Jose Blanco Lopez (S&D, ES), rapporteur for renewables, said: “The European Commission was too timid in its proposal. If Europe wants to fulfil its Paris commitments, to fight climate change and to lead the energy transition, we need to do more. Parliament was able to achieve a broad consensus for  significantly higher 2030 targets.   We also managed to reinforce self-consumption as a right, to bring security and certainty to investors, to raise the ambition for decarbonising the transport sector, as well as the heating and cooling sectors. Decarbonisation is not a drag on economic growth. On the contrary, it is the driver of competitiveness, economic activity and employment.

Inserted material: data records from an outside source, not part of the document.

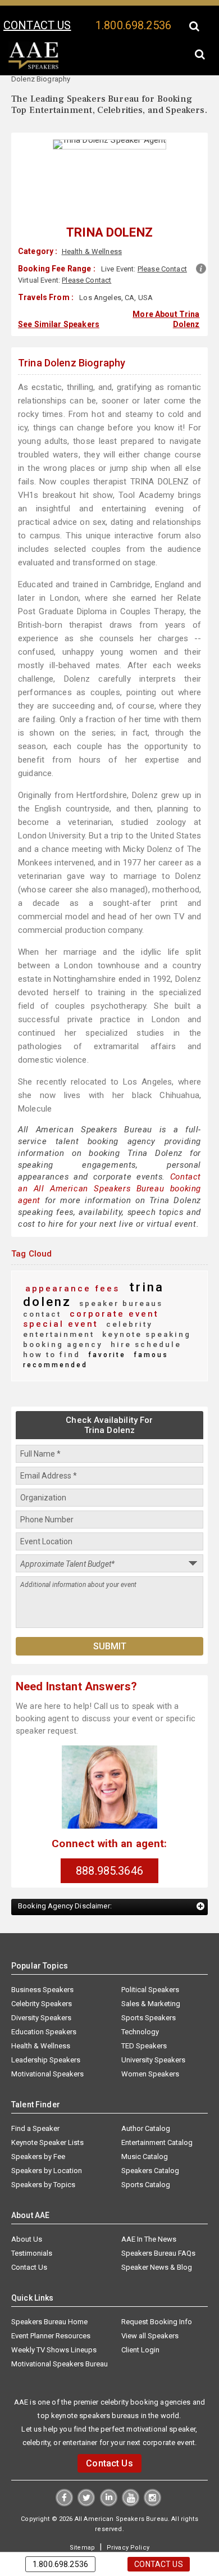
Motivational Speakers (47, 2051)
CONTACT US (37, 25)
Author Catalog (145, 2105)
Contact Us (29, 2244)
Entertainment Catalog (157, 2119)
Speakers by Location (46, 2147)
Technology (140, 2008)
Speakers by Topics (43, 2161)
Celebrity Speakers (41, 1980)
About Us (26, 2216)
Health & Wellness (91, 251)
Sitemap (84, 2524)
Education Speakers (43, 2008)
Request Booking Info (156, 2298)
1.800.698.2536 (133, 25)
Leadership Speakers (45, 2037)
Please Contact (162, 269)
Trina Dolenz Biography (71, 360)
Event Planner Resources (50, 2313)
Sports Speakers (148, 1994)
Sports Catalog (145, 2161)
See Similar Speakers (58, 322)
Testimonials (31, 2230)
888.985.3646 (109, 1847)
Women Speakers (150, 2051)
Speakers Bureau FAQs (158, 2230)
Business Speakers (42, 1966)
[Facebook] (65, 2480)
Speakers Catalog (150, 2147)
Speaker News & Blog (156, 2244)
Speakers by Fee (38, 2133)
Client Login (140, 2327)
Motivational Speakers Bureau (59, 2341)
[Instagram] (151, 2480)
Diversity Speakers (41, 1994)
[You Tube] (130, 2480)
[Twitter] (86, 2480)
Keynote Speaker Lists (47, 2119)
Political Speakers (150, 1966)
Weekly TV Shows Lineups (54, 2327)
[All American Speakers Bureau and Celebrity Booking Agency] (33, 66)
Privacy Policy (126, 2524)
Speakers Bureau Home (49, 2298)
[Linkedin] (108, 2480)
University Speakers (153, 2037)
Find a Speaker (35, 2105)
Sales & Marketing (150, 1980)
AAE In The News (148, 2216)
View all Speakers (150, 2313)
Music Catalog (144, 2133)
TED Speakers (144, 2023)
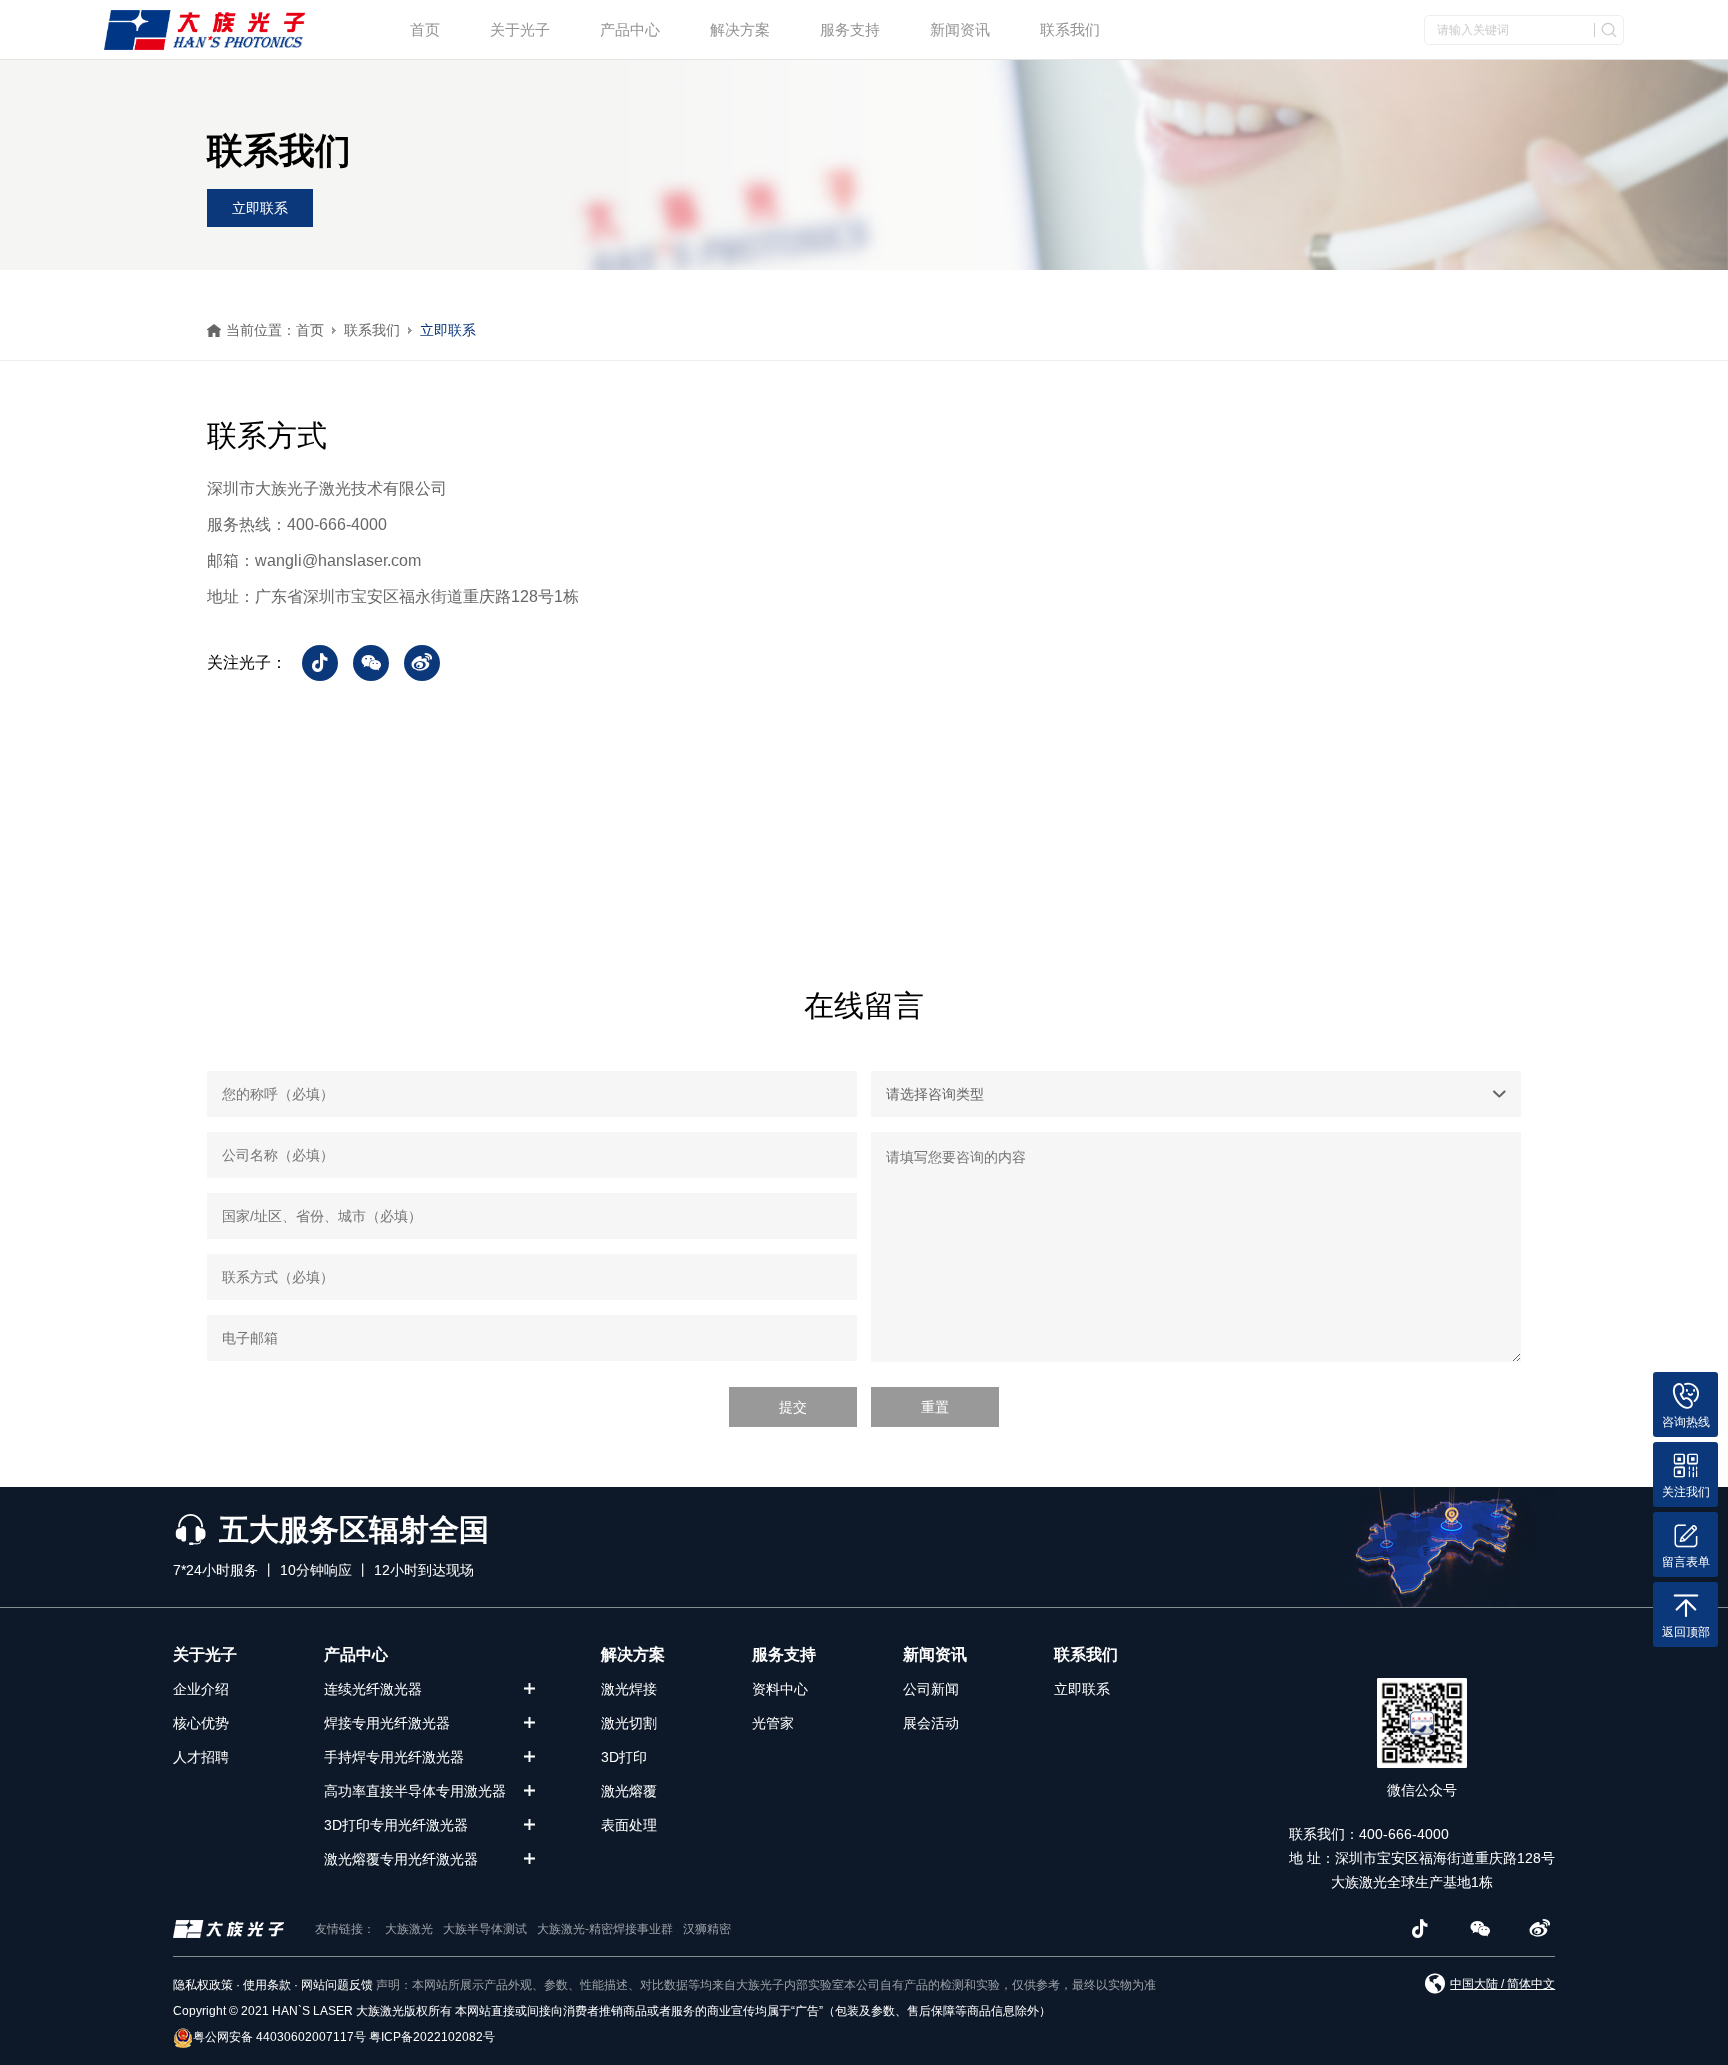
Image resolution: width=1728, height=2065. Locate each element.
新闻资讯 (960, 29)
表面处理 (629, 1825)
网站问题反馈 (337, 1985)
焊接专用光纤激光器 (387, 1723)
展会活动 (931, 1723)
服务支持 (850, 29)
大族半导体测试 (485, 1929)
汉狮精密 (707, 1929)
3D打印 (624, 1757)
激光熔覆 (629, 1791)
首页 (425, 29)
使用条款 (267, 1985)
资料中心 (780, 1689)
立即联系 (260, 208)
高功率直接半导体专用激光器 (415, 1791)
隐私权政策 (203, 1985)
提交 (793, 1407)
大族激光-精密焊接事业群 (605, 1929)
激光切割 (629, 1723)
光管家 (773, 1723)
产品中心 (630, 29)
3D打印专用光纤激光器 (396, 1825)
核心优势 (201, 1723)
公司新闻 (931, 1689)
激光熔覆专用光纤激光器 (401, 1859)
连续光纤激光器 (373, 1689)
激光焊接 (629, 1689)
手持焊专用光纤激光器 (394, 1757)
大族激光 (409, 1929)
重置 (935, 1407)
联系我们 (1070, 29)
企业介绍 (201, 1689)
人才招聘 (201, 1757)
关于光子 (520, 29)
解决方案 (740, 29)
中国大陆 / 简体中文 (1502, 1984)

Miroslav Poche (S&D, CZ), rapporteur for energy efficiency, said: “Energy efficiency is one of the key dimensions of the EU´s energy union strategy. An ambitious policy in this area will contribute to achieving both our climate and energy goals as well as to increasing our competitiveness. It is also one of the best ways how to fight energy poverty in Europe.”

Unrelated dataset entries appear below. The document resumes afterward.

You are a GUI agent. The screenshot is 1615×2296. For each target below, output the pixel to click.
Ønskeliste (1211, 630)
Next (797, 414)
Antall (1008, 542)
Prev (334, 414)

Michele Rivasi (Greens/EFA, FR), co-rapporteur for governance, said : "The European Parliament has taken a historic, compliant and consistent position with the EU's climate commitments.This is the first time that European legislation has developed, in particular, an EU 35% renewable energy target and a 35% energy efficiency target for 2030, a methane strategy, and obligations to fight against energy poverty. This policy will help develop genuine energy independence, create jobs and secure investments. In addition to being consistent, the governance proposal provides a platform for dialogue between civil society, local authorities and governments. This transparency will be necessary to deal with  the lobby of energy oligopolies. One interest must prevail over all others: the future of the planet and its inhabitants! "


Claude Turmes (Greens/EFA, LU), co-rapporteur for governance, said: “After the very weak deal reached by the Council in December on the Clean Energy package, I am proud that Parliament today contributed to restore EU’s credibility on climate. Increased ambition on renewables, energy efficiency and a strong governance system based on a carbon budget approach will contribute to the achievement of a net-zero carbon economy by 2050 and to comply with the Paris Agreement. The Parliament will show a united front when entering into negotiations with the Council.”

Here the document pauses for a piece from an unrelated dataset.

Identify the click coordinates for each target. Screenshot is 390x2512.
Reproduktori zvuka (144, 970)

National plans and the role of the EU Commission


To deliver on Energy Union aims, by 1 January 2019 and every ten years thereafter, each member state must notify an integrated national energy and climate plan to the EU Commission. The first plan must shall cover the period from 2021 to 2030. The following plans must shall cover the ten-year period immediately following the end of the period covered by the previous plan. (EC version, both AM fell).


The Commission would assess the integrated national energy and climate plans, and could make recommendations or take remedial measures if it considers that insufficient progress has been made or insufficient actions has been taken.


The resolution on the governance of the energy union was approved by 466 votes to139, with 38 abstentions.


Next steps


The negotiations with the Council can start immediately, as it approved its general approaches on  energy efficiency on 26 June and  on renewables and the governance of the Energy Union on 18 December.